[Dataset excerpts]
Segment Open

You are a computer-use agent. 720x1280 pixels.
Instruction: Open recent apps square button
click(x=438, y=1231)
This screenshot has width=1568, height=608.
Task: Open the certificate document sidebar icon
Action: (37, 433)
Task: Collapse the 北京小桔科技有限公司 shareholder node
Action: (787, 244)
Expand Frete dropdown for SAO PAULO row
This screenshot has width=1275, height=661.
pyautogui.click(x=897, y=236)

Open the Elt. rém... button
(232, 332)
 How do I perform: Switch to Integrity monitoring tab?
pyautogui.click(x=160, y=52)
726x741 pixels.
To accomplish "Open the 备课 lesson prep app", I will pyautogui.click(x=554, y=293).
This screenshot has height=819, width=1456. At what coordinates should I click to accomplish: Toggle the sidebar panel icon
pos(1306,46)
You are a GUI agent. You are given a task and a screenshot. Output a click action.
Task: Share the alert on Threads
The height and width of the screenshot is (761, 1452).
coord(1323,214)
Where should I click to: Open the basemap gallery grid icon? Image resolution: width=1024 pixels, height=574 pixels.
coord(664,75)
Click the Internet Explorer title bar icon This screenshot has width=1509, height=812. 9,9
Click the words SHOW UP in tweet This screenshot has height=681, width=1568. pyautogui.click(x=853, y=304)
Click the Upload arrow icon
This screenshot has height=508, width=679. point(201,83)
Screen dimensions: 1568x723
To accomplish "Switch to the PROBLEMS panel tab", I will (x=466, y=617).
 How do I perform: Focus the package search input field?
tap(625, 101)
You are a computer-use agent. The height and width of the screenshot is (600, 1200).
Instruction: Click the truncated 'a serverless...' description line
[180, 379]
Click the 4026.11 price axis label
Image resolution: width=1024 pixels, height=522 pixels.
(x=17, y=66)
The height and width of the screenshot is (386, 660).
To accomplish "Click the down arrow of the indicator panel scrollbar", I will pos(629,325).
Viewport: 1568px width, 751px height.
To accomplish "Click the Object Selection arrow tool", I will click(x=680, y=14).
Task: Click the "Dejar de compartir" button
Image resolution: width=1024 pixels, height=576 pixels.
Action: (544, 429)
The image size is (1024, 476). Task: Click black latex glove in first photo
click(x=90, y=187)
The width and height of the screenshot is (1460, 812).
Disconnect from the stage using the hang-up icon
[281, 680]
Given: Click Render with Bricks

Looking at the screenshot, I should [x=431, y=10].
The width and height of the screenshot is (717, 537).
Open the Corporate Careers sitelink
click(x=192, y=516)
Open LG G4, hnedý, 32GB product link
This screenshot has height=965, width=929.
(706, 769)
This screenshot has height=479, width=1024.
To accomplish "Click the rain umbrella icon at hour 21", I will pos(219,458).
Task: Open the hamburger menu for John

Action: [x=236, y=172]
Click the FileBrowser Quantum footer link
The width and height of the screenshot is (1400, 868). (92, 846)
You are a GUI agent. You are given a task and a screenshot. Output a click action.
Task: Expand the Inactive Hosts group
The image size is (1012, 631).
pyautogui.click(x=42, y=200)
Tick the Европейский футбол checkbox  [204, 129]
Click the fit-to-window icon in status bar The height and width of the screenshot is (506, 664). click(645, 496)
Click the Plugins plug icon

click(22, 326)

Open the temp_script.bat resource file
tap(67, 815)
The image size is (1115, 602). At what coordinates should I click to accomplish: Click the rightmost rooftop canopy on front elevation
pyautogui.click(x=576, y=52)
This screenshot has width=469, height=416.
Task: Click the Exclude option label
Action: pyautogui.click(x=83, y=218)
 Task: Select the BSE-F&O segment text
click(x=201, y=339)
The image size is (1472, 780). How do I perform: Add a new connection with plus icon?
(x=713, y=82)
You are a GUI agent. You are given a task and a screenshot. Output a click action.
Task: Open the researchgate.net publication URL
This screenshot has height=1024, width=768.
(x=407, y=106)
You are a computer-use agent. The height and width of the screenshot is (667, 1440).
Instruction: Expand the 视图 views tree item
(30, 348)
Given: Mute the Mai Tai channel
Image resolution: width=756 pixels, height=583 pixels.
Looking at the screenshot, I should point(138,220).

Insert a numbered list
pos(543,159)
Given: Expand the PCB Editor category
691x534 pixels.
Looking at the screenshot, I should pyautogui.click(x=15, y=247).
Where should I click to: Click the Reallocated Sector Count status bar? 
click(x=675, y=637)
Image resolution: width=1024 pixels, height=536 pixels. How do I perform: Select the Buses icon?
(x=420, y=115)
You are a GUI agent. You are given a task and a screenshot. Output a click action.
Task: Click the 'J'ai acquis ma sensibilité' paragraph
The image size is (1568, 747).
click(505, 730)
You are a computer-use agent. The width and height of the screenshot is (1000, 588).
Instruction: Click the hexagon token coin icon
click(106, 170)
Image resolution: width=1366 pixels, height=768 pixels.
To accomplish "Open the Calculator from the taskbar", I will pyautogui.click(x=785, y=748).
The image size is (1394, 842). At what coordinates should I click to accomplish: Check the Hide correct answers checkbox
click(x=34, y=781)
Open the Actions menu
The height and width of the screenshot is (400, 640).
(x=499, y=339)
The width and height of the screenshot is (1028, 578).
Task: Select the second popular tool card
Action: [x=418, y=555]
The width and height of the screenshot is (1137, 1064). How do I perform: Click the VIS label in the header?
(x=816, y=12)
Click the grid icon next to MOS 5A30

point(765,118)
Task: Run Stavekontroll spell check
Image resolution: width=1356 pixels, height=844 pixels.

Segment Closed

Your task:
Filter the records above for lines with "will".

Output:
To accomplish "Open the 备课 lesson prep app", I will pyautogui.click(x=554, y=293).
To accomplish "Switch to the PROBLEMS panel tab", I will (x=466, y=617).
To accomplish "Click the down arrow of the indicator panel scrollbar", I will pos(629,325).
To accomplish "Click the Object Selection arrow tool", I will click(x=680, y=14).
To accomplish "Click the rain umbrella icon at hour 21", I will pos(219,458).
To accomplish "Open the Calculator from the taskbar", I will pyautogui.click(x=785, y=748).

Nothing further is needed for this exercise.